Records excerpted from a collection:
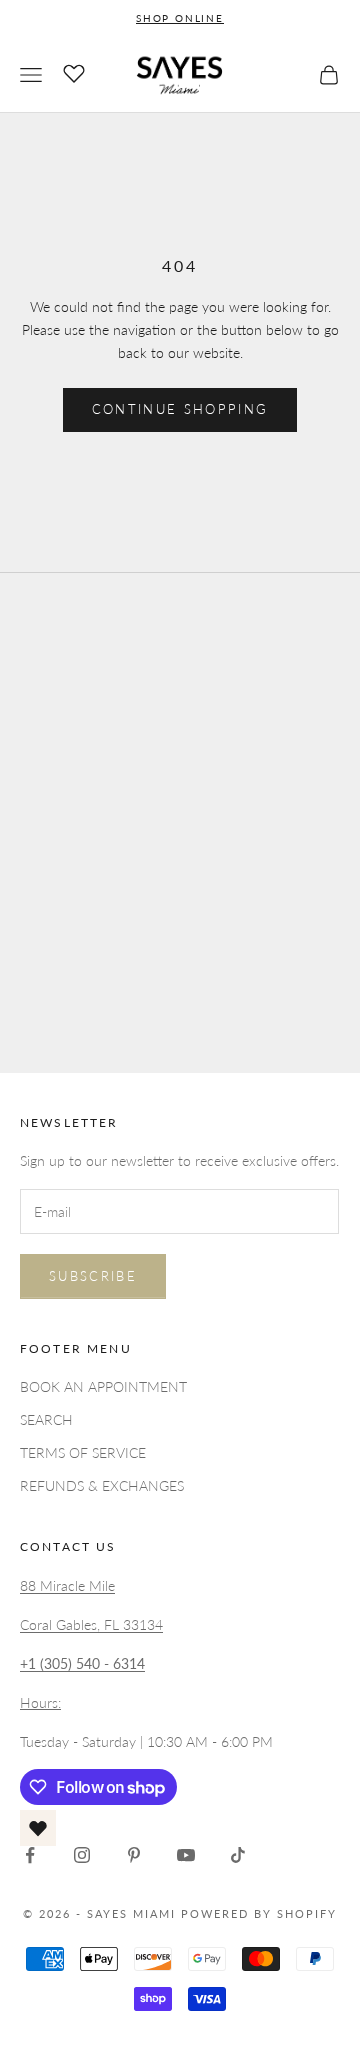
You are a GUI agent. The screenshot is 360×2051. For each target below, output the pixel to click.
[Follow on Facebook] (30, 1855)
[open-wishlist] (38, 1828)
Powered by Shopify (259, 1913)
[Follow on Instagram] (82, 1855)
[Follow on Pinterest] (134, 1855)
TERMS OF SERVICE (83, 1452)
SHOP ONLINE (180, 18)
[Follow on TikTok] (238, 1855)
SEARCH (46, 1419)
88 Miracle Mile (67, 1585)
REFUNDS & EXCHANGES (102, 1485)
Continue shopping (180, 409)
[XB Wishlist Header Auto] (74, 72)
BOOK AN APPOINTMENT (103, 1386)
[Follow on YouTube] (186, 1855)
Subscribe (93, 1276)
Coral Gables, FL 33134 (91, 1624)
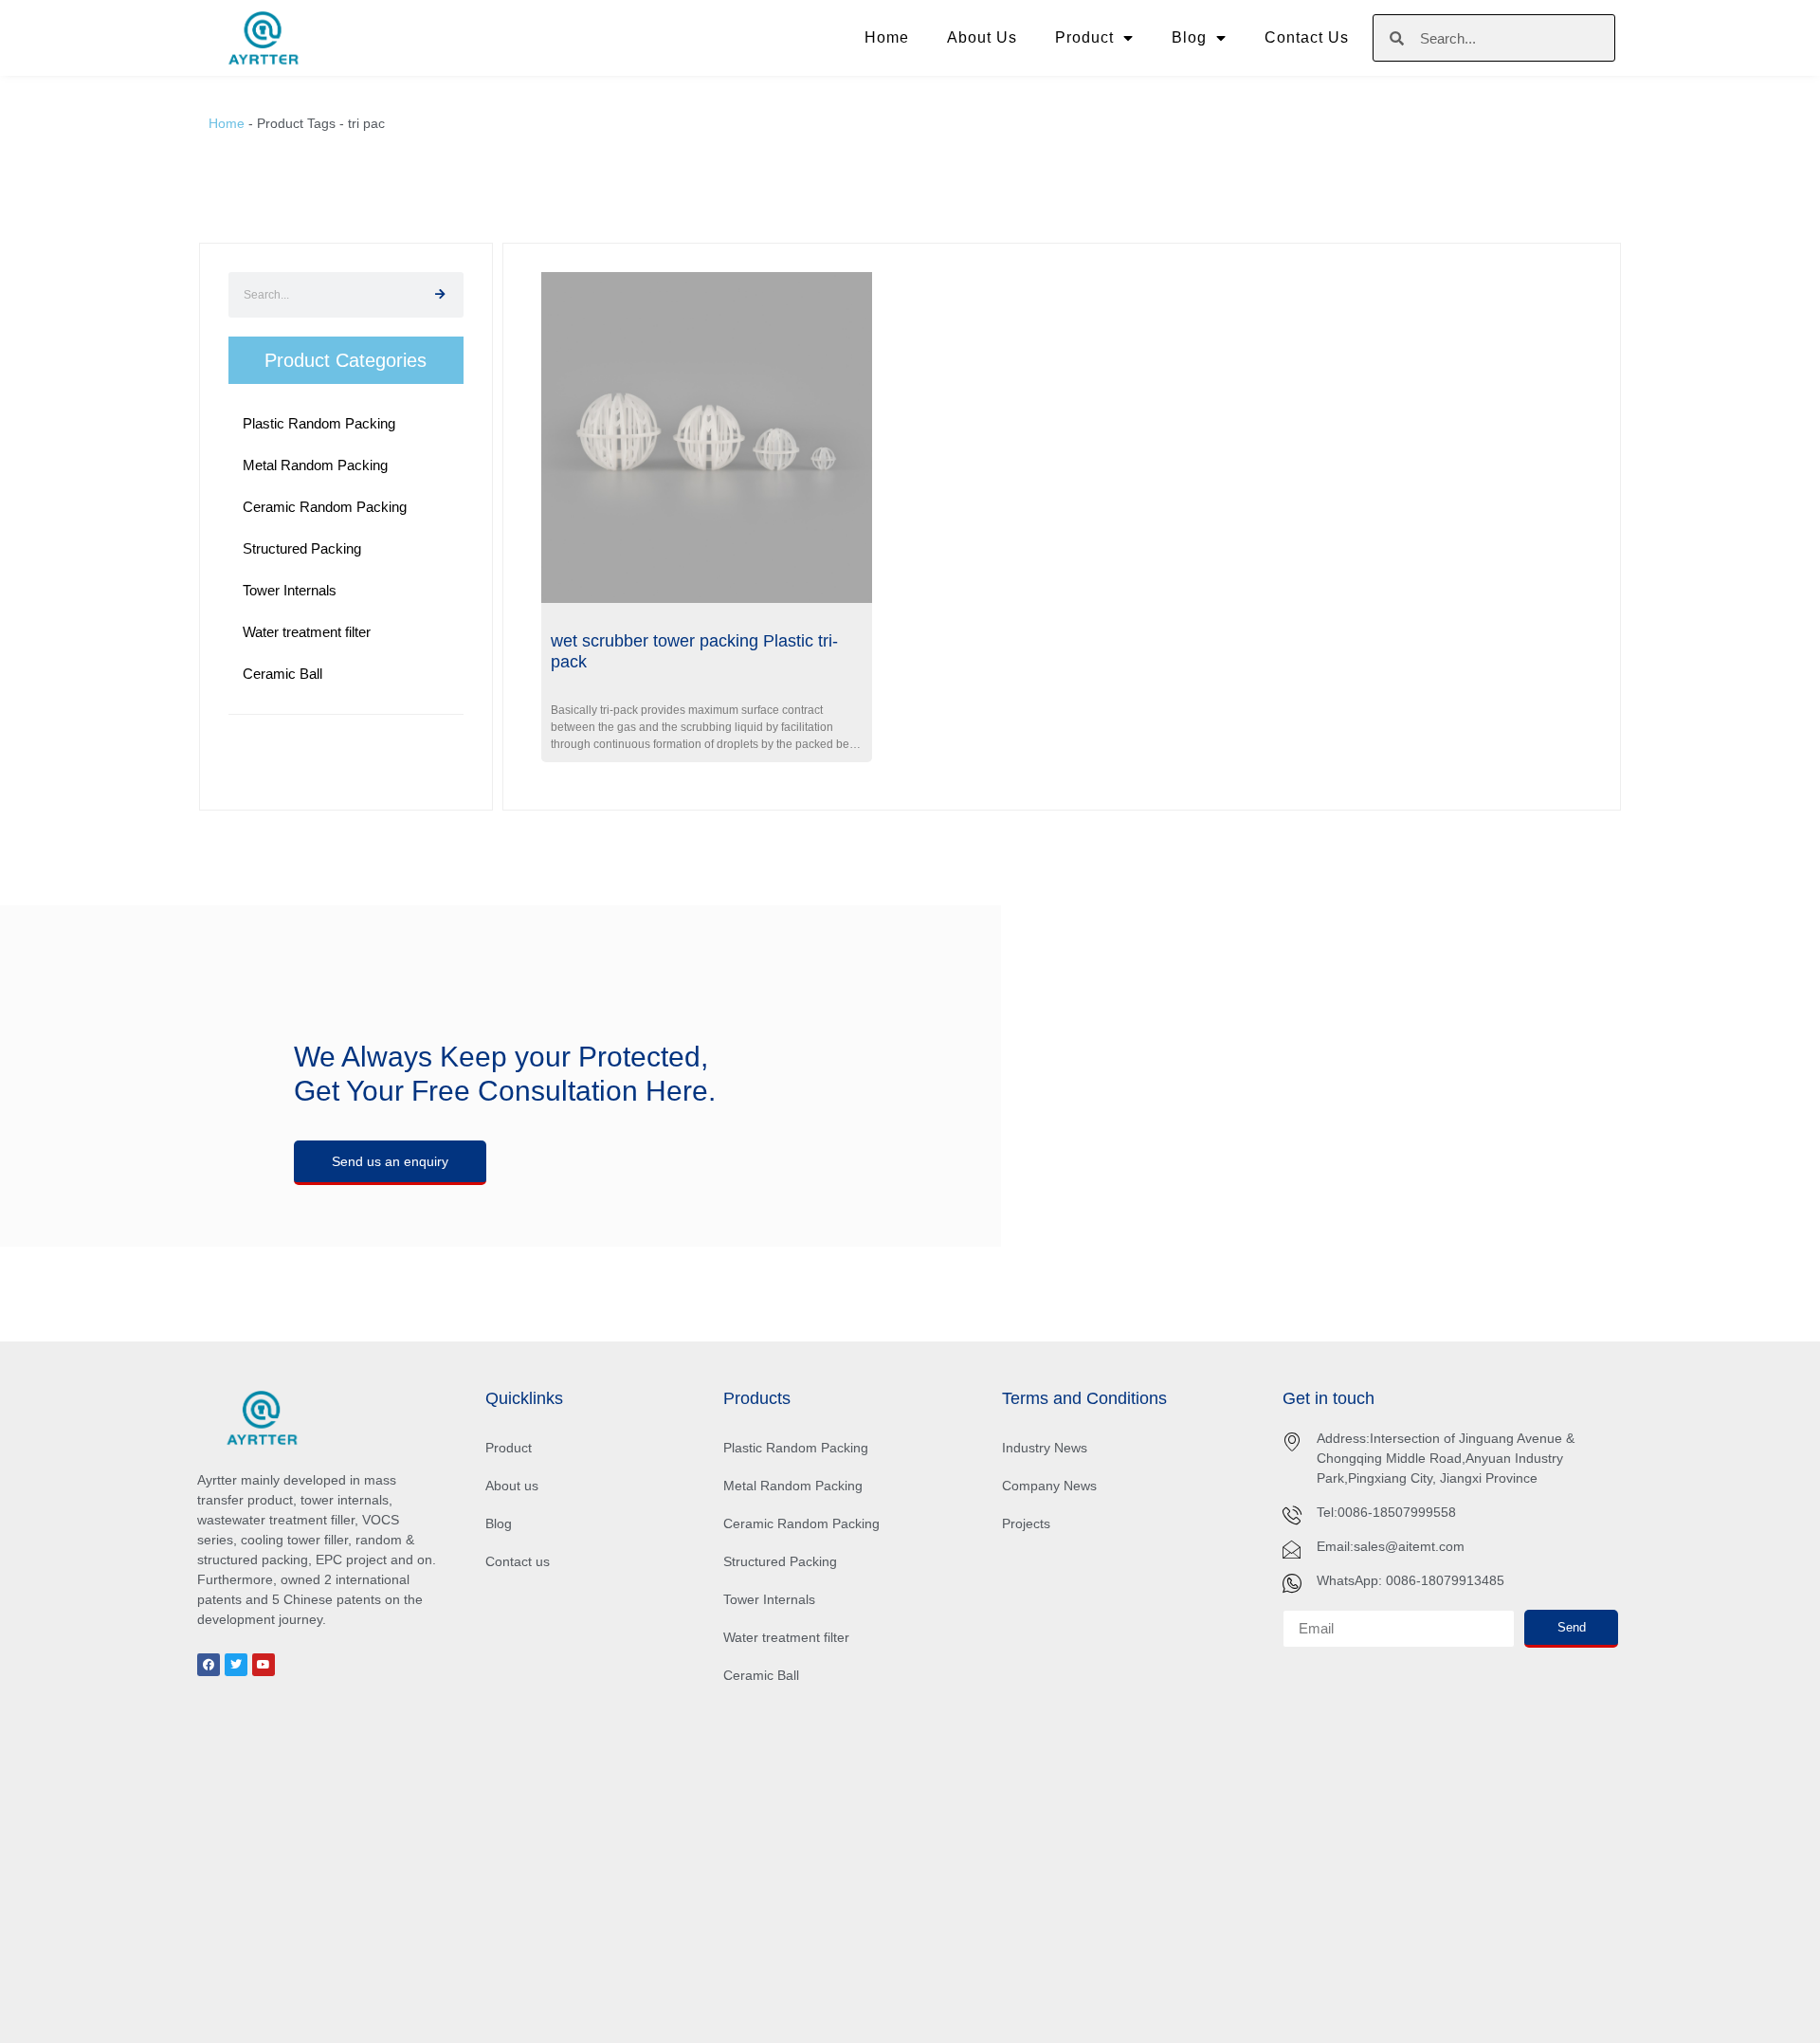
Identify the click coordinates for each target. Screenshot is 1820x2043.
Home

§ **Prompt**: Starting from the records above, filter out all lines except those containing the word "each".

§ **Solution for this task**:
You are a GUI agent. The screenshot is 360×2051. For each target below, output the pixel to click.
Identify the click coordinates for each target. Screenshot is 1820x2043.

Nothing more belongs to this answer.